Cheaper than you'd think as a per-hour cost. Remember that a medivac operator is operating thousands of hours per year.
 
jgKRI said:
Your average medivac chopper is something in the mid-size range, like a Bell 222 or Augusta A-109.
The Bell 206 is also very common.

Helis in that range, you're looking at $900-$1000 per hour, wet, conservatively. Tack on another $100-$150 per hour for a high-hours pilot, plus anywhere from $100 an hour to $400 an hour for the medical crew (paramedic/paramedic on the low end, nurse/physician crew on the high end).

I'd guess the average mission is in the 2-3 hour range, which leaves a little, but not exorbitant, profit for the operator. Certainly nothing like charging $100,000 for a service that requires $4,000 of outlay.

$4500 for a 3-hour mission vs. $40,000 bills. Again, I'm glad I'm in Canada...
 
One of the questions I had was "What did that truck actually look like", and I never could find any pictures of it when searching previously. I did find some links to the Preliminary NTSB report, which includes one photograph of the truck:


Can't see it there, but I remember long long ago, my employer had a track hoe that was parked well off the road out by the fenceline for the night. A driver (maybe drunk driver, I forget) ran off the road and into that trackhoe. Report from the scene said there was still hair and blood on the counterweight of that trackhoe when the crew got there the following morning.
 
Thanks for that. There's something fundamentally WRONG with a driver's assistant that misses an obstacle that gigantic. The supposed argument that the system thought it was a an overhead sign is absurd; the system was incorrectly designed if that was actually the case.

TTFN (ta ta for now)
I can do absolutely anything. I'm an expert! faq731-376 forum1529
 
It's interesting in the China crash article it seems to focus on how Tesla feels the driver is wrong because his hands were not on the wheel. If Tesla can detect that hands are on the wheel and they require hands on the wheel then why doesn't the system warn and disconnect when hands are not on the wheel????

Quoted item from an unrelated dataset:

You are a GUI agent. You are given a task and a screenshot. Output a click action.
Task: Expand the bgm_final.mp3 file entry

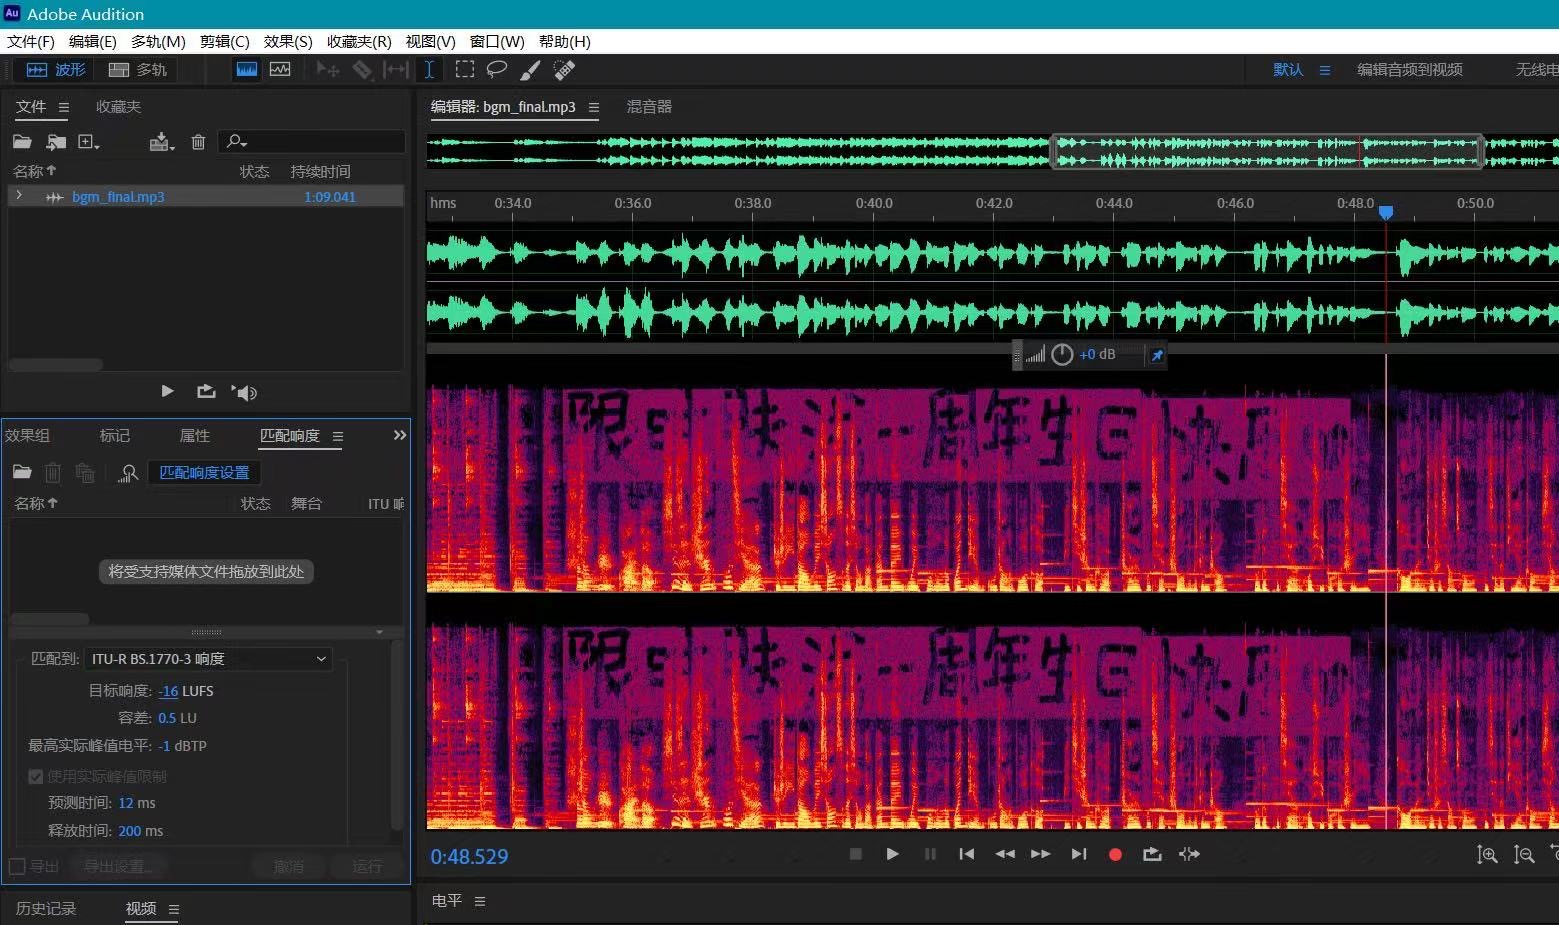pos(19,196)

It's ridiculous that a system deemed usable by the general public can't avoid a disabled car that was in it's path.

Both these point out the fundamental flaw of expecting a "learning" system that makes a best guess based on it's database of objects to work reliably all the time. Tesla though they were close enough yet the system still didn't detect the side of a truck trailer and a car partially in the lane correctly, which are rather simple cases compared to what else is out there.